5248 藤城清治美術館
かなり久しぶりに那須へ行った。
宿泊先の宿は決まったものの、それ以外の予定はなかなか決まらなかったが、おじゃこのリクエストで向かったのは「藤城清治美術館」だった。
門から美術館までは、雑木林の小道を歩く。ちょうど車を降りたくらいから、小雪が舞い始めた。
実のところ、藤城清治という名前には、ほとんど記憶がなく、「いったい誰だろう?」という感じだった。
しかし、彼の作品をひとつひとつ丹念に鑑賞していくうちに、絶対どこかで見たことのある感じがした。

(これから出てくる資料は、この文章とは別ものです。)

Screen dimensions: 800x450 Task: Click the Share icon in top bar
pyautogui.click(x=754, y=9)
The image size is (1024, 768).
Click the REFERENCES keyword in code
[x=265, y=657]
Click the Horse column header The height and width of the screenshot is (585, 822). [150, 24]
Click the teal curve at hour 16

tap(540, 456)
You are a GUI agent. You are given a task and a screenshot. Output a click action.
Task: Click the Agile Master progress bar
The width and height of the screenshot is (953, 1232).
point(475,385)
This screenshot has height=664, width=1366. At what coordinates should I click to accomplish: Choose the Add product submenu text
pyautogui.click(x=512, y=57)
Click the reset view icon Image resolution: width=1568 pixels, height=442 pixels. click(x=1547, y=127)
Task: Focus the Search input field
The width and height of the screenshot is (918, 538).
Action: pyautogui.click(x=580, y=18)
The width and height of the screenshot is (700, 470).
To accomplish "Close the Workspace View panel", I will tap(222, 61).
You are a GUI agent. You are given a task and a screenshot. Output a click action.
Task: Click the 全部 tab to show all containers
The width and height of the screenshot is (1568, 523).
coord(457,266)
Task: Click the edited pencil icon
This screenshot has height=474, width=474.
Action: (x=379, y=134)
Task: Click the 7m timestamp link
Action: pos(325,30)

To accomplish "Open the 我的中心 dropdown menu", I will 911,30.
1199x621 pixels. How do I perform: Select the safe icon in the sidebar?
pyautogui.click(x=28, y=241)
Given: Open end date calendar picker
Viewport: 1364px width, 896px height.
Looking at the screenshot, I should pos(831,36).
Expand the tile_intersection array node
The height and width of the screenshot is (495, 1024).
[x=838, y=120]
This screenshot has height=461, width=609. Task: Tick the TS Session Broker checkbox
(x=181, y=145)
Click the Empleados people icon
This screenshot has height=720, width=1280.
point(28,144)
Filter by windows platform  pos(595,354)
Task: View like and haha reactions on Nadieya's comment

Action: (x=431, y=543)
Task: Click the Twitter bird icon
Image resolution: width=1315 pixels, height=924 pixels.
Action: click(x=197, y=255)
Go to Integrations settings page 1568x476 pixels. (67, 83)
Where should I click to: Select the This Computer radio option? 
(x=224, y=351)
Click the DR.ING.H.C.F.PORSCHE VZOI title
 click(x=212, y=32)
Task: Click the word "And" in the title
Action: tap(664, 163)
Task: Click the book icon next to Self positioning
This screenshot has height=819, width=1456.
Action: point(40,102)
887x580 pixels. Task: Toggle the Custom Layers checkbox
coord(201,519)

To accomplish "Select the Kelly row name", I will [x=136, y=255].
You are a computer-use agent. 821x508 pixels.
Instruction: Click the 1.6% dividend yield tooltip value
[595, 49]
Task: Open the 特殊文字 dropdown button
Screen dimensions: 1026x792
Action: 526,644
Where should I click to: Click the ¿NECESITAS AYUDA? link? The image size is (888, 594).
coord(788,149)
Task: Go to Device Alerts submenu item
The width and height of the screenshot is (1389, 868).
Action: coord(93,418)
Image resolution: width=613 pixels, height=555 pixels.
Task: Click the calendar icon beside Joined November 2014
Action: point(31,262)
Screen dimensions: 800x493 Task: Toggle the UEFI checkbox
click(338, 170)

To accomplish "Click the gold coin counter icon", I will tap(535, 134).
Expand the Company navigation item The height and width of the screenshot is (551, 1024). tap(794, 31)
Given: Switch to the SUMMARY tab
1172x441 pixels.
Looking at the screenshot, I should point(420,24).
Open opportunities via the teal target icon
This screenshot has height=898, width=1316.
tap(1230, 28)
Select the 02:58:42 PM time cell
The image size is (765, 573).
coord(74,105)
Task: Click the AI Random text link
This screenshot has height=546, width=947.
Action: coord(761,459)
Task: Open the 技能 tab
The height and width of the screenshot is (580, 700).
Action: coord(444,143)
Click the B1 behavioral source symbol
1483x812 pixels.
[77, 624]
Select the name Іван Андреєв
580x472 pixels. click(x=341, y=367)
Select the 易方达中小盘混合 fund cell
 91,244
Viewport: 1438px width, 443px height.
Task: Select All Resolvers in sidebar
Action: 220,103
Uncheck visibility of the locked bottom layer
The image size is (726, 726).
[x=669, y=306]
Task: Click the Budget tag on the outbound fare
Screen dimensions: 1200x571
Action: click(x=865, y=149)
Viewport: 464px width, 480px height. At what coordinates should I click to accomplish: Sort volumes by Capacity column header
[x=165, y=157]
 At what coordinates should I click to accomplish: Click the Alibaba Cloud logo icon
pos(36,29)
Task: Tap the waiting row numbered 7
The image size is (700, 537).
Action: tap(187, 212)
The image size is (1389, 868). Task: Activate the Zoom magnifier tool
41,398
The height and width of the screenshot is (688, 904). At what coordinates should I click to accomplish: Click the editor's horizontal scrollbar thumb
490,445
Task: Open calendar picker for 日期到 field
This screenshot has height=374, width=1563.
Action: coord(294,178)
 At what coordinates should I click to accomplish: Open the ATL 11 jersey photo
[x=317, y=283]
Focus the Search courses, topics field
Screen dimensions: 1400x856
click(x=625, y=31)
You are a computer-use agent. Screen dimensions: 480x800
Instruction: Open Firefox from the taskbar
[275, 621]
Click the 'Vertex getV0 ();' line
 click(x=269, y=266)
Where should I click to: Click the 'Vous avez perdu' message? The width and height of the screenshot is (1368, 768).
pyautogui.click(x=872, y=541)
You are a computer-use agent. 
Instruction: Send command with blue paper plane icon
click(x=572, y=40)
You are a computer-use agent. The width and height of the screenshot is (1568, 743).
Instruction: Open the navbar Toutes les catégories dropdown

展示されているのは主に影絵で、暗い展示室に、後ろから照らされた作品を鑑賞していく。
独特の世界観に吸い込まれるような感覚。
意外だったのは、童話や寓話ばかりでなく、アメリカの同時多発テロや、東日本大震災などを題材にした作品もあったし、福島で防護服を着ながら取材して作品を制作するなど、1924年生まれながら、現在も精力的に活動を続けていることも驚きだ。
作品のところどころに登場していた「ケロヨン」というキャラクターが、かつて日本を風靡し、一時は、日本武道館に3万人も集め、テレビでも高視聴率を取り、社会現象とも言えるほどの人気を誇っていたということを知る。
その原作者が、藤城清治だった。
それほどの社会現象が、現在はあまり知られていない感じがするのは、きっと、”裏”があるに違いない…なんて考えると、ちょっと面白い。
美術館にはチャペルも併設。ちょっと覗いてみる。
もちろん、ステンドグラスは、藤城清治の世界観で作られた内容になっている。
正面の丸いステンドグラスをよくよく見ると、ちゃんと、ケロヨンが佇んているのがわかる。
じっくり鑑賞していると、いろいろと発見があるかもしれない。
入館料1,600円はなかなかの金額だが、こうしてまとまって影絵を鑑賞する機会なんてそうあるわけではなく、ちょっとした非日常空間に身を置くのは、けっこう楽しかった。